この点、是非U先生のご意見を賜りたいところでございます。
今日はちょっと色々な点で発言が過激になってるかもしれないので明日以降は5割ぐらい割り引いていただきたい、ろじゃあではあるのですがねえ。むずかしいっすねえ、この問題。
投稿: ろじゃあ | 2006年3月19日 (日) 21時19分
事実確認ですが、これはジャスダックで、東証ではないようです。
カネボウの上場廃止のときに、裁判にならなかったのはどうしてか。また、この会社がどういう会社でどういう理由で上場廃止となったのか、その事実関係はどうか、それを考える必要があるように思いました。

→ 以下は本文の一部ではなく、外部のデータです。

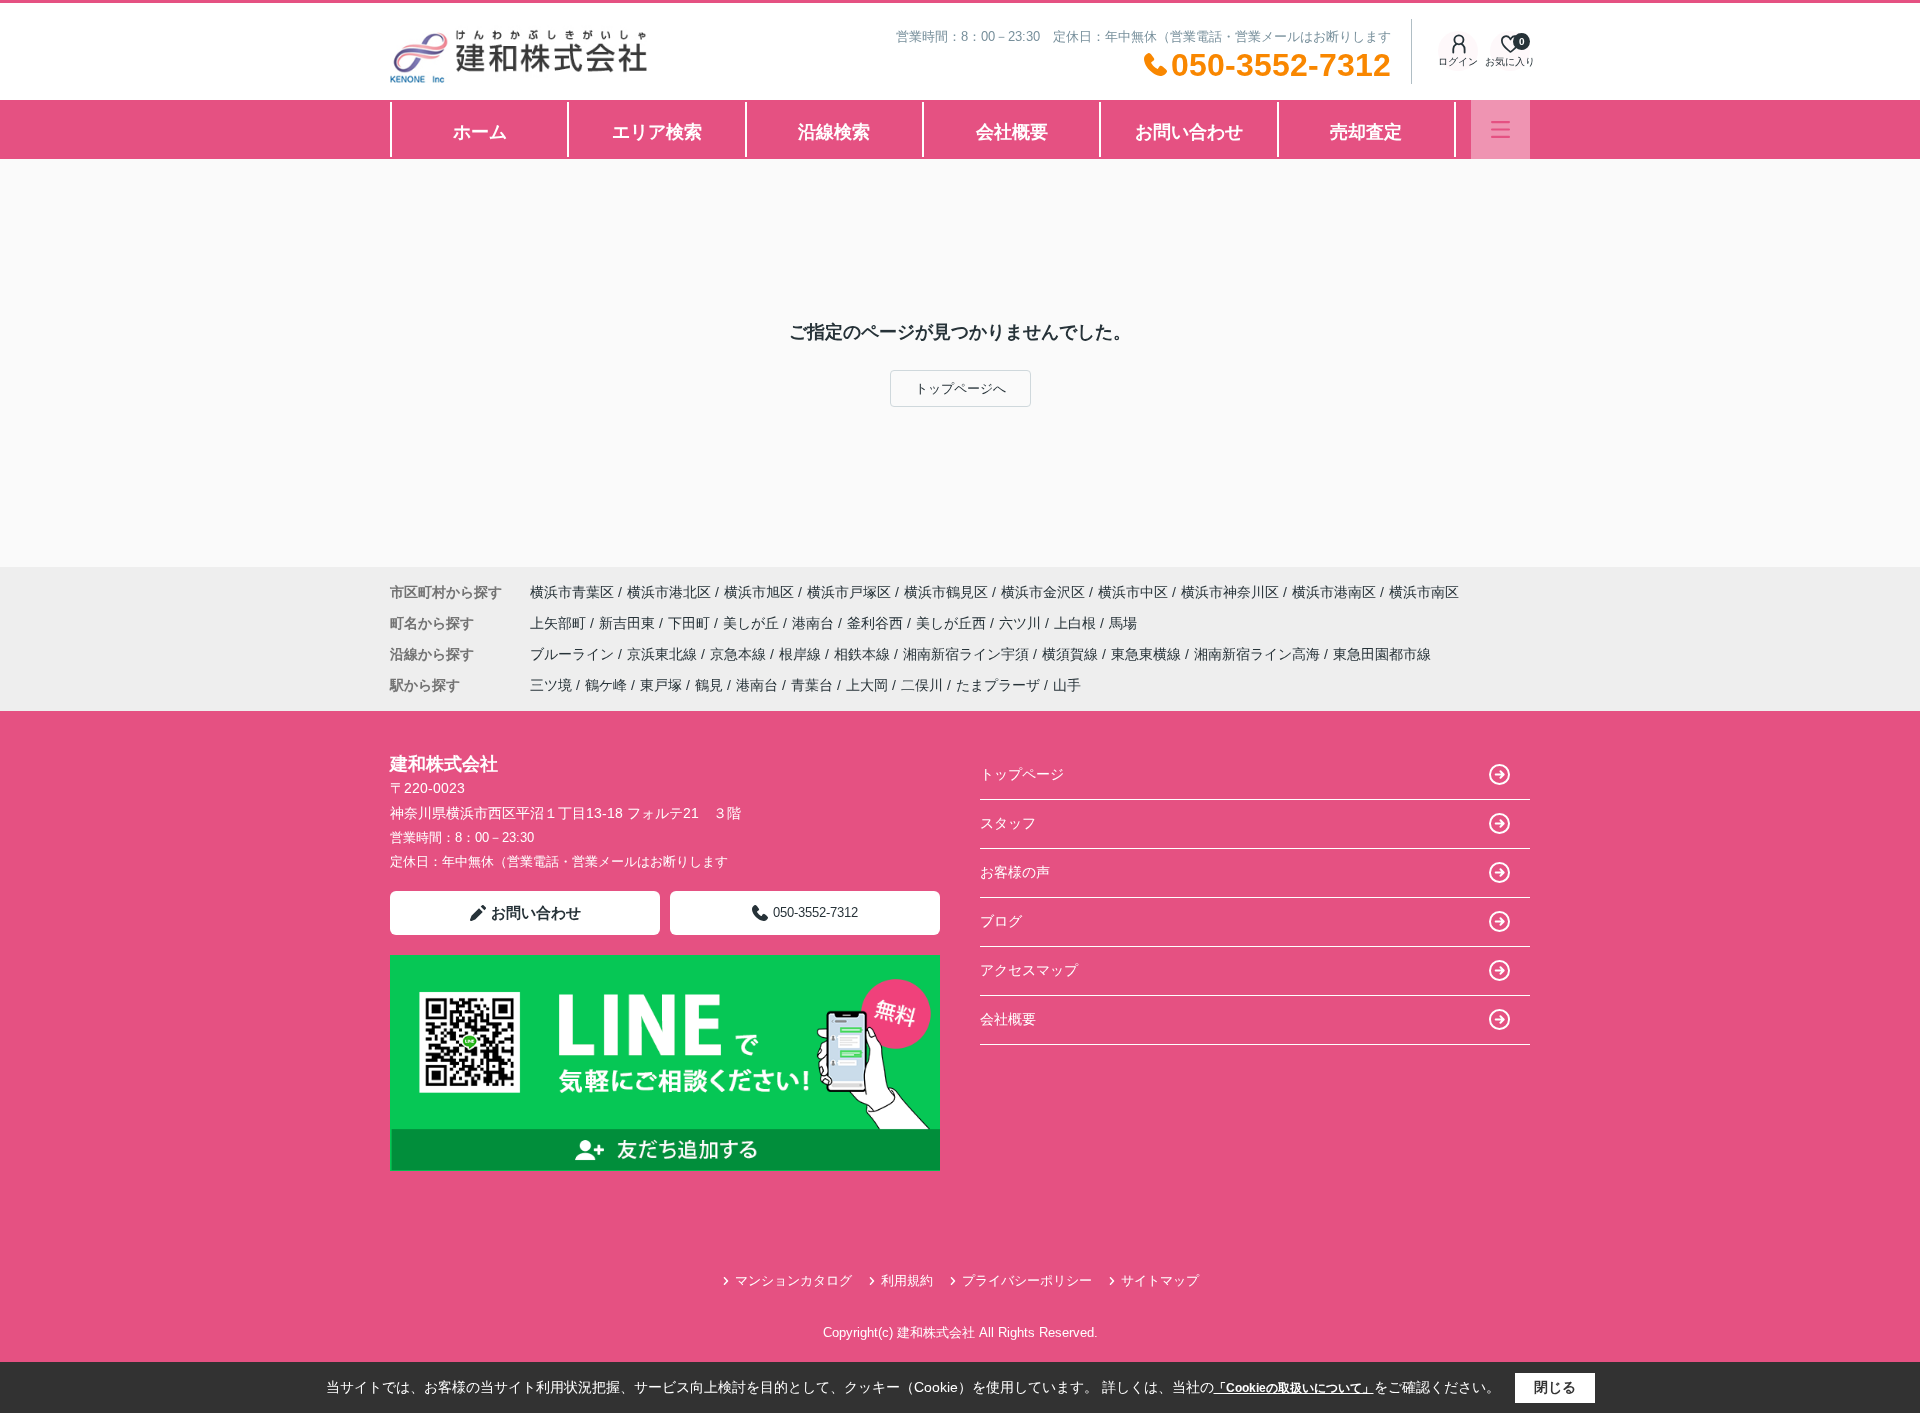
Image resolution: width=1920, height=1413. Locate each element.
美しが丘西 (953, 623)
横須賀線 (1072, 654)
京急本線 (740, 654)
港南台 (815, 623)
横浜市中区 (1133, 592)
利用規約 (907, 1280)
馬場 (1123, 623)
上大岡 (867, 685)
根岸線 (802, 654)
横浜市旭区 (759, 592)
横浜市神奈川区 (1230, 592)
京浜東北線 (664, 654)
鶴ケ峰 (606, 685)
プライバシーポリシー (1027, 1280)
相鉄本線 (864, 654)
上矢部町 (560, 623)
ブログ (1001, 921)
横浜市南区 (1424, 592)
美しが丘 (753, 623)
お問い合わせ (1189, 132)
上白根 (1077, 623)
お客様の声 (1015, 872)
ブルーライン (574, 654)
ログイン (1458, 61)
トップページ (1022, 774)
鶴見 (709, 685)
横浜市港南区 (1334, 592)
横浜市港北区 (669, 592)
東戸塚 (661, 685)
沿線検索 (834, 132)
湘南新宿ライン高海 (1259, 654)
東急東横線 (1148, 654)
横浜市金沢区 (1043, 592)
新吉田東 (629, 623)
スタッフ (1008, 823)
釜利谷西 (877, 623)
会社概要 (1012, 132)
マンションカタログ (793, 1280)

ただし、小職は、そのあたりについて、コメントできるだけの情報を持ち合わせていませんし、また個別案件について、支障があるといけないのでこれ以上は差し控えますが、上場廃止という判断がどうであったかについては、どこかで純粋な議論がなされるといいと思われます。
投稿: 辰のお年ご | 2006年3月19日 (日) 21時32分
ご意見ありがとうございます。
おそらく、私がエントリーした法律的解説については、まだまだ理論的に不十分さが目立つのではないか、と思っています。ただ、私のようなものであっても、証券取引所のルール自体を争う視点といったものを提供できる、ということは、その「穴」の多さを物語るものといえるのではないでしょうか。ろじゃあさんがおっしゃるように、この分野での判例というものは極端に少ないですよね。しかし、公共的役割や、専門的分野に属する知識を必要とする領域を扱う世界だとしても、やはり第三者による審査対象の及びにくい、もしくは監督官庁による制御のキビシイ世界であるとすれば「独善」に陥る可能性も高いわけですし、この分野を「裁判」を通して発展させることができる法曹の必要性も出てくるのではないでしょうか。
うーーーん、カネボウの上場廃止が裁判にならなかった理由ですか・・・。オトナの事情もあるのかもしれませんが、私も新聞報道以上の事実関係についてはわかりませんので軽々しくコメントはできないですね。すこし、頭のどこかに残しておいて、「比較」というカタチでまたエントリーの参考にさせていただきたいと思います。「純粋な議論」につきましては、私も非常に興味のあるところです。まさに東証ルールのあり方と関係してきそうですし。